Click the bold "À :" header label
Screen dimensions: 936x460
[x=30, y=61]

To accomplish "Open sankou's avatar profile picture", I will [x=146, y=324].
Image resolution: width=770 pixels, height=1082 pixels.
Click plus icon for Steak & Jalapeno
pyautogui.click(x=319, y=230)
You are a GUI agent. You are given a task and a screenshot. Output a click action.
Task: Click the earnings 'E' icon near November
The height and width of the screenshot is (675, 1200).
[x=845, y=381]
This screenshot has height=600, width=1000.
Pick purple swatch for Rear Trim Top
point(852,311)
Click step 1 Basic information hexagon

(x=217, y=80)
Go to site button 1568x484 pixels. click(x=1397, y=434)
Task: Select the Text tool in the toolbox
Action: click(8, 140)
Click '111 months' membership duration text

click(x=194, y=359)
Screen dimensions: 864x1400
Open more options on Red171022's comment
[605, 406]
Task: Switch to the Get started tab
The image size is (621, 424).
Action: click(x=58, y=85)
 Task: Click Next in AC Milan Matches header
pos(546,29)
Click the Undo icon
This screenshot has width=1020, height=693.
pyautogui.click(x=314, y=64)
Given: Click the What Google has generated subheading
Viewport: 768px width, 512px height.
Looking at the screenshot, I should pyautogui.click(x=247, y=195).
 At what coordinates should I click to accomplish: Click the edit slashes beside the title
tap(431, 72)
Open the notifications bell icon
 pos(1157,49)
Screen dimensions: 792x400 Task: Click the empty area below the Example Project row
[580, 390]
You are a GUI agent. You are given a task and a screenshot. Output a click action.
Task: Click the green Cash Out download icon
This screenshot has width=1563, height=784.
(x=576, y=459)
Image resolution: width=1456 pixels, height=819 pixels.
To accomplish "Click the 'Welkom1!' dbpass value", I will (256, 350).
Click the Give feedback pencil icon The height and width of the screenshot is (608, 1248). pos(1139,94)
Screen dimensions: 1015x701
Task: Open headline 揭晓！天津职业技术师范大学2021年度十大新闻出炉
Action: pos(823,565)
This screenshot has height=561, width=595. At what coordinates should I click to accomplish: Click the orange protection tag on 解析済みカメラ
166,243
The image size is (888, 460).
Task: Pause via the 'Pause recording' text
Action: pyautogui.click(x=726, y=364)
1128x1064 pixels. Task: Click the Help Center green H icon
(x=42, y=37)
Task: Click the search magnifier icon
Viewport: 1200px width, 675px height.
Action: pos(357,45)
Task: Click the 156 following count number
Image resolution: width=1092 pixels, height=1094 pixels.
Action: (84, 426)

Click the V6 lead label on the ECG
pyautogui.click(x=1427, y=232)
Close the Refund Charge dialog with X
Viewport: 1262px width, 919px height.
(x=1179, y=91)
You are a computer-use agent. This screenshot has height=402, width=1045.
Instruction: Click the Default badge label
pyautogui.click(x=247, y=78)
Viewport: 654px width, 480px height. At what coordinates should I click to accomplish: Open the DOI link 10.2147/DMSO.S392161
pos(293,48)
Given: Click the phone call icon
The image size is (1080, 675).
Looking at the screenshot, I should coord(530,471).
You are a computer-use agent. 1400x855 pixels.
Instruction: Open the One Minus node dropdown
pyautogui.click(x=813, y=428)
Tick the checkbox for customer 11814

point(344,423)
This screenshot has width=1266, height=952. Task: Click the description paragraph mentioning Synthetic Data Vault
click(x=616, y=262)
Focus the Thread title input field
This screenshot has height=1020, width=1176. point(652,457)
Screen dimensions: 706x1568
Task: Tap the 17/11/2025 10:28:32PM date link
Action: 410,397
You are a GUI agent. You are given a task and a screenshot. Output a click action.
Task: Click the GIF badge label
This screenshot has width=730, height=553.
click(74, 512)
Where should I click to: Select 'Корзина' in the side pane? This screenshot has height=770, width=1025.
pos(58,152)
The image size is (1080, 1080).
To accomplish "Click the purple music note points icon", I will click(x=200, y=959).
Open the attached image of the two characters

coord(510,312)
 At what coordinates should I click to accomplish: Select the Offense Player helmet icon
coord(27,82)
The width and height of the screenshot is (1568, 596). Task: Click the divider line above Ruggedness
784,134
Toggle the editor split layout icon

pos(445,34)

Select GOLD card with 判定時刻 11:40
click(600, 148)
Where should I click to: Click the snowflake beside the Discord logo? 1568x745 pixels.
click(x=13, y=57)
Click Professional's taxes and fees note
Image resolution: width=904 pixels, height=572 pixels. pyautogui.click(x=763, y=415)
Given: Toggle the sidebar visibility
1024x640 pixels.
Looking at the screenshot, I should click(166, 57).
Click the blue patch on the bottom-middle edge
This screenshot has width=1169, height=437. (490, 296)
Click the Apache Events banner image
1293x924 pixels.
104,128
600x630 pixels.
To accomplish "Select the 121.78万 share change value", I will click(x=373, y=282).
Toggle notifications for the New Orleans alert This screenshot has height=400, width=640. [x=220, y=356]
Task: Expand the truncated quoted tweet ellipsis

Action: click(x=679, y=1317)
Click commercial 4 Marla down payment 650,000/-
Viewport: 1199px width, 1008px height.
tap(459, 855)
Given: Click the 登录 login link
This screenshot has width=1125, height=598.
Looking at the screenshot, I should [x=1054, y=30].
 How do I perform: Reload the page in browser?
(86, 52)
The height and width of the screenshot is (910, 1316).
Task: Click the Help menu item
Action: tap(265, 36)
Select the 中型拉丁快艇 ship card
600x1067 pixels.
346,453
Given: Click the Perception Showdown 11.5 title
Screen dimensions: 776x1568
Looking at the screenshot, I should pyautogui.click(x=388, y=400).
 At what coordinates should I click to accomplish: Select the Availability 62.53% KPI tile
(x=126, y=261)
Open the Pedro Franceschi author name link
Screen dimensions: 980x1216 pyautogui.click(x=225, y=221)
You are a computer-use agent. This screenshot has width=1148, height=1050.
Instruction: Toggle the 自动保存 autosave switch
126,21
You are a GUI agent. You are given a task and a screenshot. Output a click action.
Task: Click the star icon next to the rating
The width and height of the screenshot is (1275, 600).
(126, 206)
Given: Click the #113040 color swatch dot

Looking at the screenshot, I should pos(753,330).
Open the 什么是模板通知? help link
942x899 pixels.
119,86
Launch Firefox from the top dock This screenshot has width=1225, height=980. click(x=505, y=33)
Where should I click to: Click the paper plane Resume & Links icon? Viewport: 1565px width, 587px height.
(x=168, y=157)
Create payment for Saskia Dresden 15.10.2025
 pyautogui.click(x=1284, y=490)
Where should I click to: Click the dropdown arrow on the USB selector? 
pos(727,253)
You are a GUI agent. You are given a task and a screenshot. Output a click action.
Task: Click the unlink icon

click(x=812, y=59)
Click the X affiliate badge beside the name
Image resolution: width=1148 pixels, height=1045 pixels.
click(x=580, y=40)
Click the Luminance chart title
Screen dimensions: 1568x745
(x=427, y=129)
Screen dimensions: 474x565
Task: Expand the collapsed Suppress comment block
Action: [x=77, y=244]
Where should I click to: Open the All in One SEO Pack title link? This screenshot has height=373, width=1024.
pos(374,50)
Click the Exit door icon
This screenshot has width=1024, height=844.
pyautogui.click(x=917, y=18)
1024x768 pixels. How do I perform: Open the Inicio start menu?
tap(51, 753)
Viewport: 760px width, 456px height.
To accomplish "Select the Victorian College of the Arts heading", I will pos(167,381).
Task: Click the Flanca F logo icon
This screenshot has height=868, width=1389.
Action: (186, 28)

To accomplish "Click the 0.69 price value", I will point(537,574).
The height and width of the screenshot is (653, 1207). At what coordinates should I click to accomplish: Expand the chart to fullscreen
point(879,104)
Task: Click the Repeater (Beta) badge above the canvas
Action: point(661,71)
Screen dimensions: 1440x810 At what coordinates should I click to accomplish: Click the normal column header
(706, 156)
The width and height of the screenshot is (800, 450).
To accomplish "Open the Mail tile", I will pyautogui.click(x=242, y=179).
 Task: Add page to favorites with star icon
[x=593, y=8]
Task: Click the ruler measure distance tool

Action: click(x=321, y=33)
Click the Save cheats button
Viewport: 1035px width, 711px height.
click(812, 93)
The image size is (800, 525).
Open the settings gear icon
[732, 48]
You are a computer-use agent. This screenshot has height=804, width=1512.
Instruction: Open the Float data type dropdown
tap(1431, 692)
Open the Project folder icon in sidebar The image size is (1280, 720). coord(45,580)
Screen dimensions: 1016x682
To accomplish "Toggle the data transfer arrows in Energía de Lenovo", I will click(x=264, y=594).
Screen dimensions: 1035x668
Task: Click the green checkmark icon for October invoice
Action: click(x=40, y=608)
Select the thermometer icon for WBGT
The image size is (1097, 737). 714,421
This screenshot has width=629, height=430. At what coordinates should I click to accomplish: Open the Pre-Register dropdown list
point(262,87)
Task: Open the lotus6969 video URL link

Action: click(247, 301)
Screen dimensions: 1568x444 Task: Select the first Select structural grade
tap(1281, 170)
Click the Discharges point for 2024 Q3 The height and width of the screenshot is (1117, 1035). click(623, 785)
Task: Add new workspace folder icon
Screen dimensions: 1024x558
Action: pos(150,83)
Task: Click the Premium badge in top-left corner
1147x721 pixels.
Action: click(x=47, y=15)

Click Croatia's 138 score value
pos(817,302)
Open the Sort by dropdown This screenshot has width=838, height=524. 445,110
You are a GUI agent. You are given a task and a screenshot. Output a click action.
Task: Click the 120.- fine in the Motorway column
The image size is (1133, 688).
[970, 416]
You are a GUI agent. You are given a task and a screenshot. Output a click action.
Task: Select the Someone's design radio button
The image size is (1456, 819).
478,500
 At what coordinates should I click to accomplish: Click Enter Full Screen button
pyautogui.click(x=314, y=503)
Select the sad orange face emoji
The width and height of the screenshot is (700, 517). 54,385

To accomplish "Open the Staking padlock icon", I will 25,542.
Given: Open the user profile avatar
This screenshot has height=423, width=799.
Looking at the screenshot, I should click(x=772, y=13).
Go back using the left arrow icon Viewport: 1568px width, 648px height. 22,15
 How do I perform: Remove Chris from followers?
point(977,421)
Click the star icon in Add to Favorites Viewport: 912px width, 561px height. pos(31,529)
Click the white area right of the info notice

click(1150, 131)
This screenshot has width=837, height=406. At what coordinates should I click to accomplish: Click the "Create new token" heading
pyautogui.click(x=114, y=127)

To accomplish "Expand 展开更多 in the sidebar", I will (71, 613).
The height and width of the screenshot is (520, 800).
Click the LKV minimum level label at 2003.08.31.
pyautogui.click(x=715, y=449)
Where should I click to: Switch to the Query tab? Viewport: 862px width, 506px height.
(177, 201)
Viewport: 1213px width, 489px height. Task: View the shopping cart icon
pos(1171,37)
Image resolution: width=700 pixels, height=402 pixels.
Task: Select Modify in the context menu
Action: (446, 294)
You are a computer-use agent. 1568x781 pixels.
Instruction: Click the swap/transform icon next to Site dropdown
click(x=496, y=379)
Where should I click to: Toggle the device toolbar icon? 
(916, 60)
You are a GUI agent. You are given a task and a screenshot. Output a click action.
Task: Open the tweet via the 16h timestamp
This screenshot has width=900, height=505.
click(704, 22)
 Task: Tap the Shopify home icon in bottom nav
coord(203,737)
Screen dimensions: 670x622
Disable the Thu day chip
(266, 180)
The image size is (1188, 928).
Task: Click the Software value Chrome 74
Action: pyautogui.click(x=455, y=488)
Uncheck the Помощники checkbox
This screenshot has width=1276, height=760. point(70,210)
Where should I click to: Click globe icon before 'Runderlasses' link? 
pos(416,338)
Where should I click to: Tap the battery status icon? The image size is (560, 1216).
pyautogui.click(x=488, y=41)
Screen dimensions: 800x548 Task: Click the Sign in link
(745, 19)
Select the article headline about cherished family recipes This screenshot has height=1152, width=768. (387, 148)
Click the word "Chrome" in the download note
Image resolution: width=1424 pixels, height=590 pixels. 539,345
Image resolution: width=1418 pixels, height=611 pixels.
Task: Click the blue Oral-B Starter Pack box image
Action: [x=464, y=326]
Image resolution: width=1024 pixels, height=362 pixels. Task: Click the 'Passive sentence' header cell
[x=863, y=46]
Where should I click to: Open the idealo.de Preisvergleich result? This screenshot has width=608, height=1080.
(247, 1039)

(About this exercise) All that is wanted is a faithful reproduction of the line above with "Click the V6 lead label on the ECG", the line with "600x630 pixels.", and every line in between.

(Answer to this problem)
Click the V6 lead label on the ECG
pyautogui.click(x=1427, y=232)
Close the Refund Charge dialog with X
Viewport: 1262px width, 919px height.
(x=1179, y=91)
You are a computer-use agent. This screenshot has height=402, width=1045.
Instruction: Click the Default badge label
pyautogui.click(x=247, y=78)
Viewport: 654px width, 480px height. At what coordinates should I click to accomplish: Open the DOI link 10.2147/DMSO.S392161
pos(293,48)
Given: Click the phone call icon
The image size is (1080, 675).
Looking at the screenshot, I should coord(530,471).
You are a computer-use agent. 1400x855 pixels.
Instruction: Open the One Minus node dropdown
pyautogui.click(x=813, y=428)
Tick the checkbox for customer 11814

point(344,423)
This screenshot has width=1266, height=952. Task: Click the description paragraph mentioning Synthetic Data Vault
click(x=616, y=262)
Focus the Thread title input field
This screenshot has height=1020, width=1176. point(652,457)
Screen dimensions: 706x1568
Task: Tap the 17/11/2025 10:28:32PM date link
Action: 410,397
You are a GUI agent. You are given a task and a screenshot. Output a click action.
Task: Click the GIF badge label
This screenshot has width=730, height=553.
click(74, 512)
Where should I click to: Select 'Корзина' in the side pane? This screenshot has height=770, width=1025.
pos(58,152)
The image size is (1080, 1080).
To accomplish "Click the purple music note points icon", I will click(x=200, y=959).
Open the attached image of the two characters

coord(510,312)
 At what coordinates should I click to accomplish: Select the Offense Player helmet icon
coord(27,82)
The width and height of the screenshot is (1568, 596). Task: Click the divider line above Ruggedness
784,134
Toggle the editor split layout icon

pos(445,34)

Select GOLD card with 判定時刻 11:40
click(600, 148)
Where should I click to: Click the snowflake beside the Discord logo? 1568x745 pixels.
click(x=13, y=57)
Click Professional's taxes and fees note
Image resolution: width=904 pixels, height=572 pixels. pyautogui.click(x=763, y=415)
Given: Toggle the sidebar visibility
1024x640 pixels.
Looking at the screenshot, I should click(166, 57).
Click the blue patch on the bottom-middle edge
This screenshot has width=1169, height=437. (490, 296)
Click the Apache Events banner image
1293x924 pixels.
104,128
600x630 pixels.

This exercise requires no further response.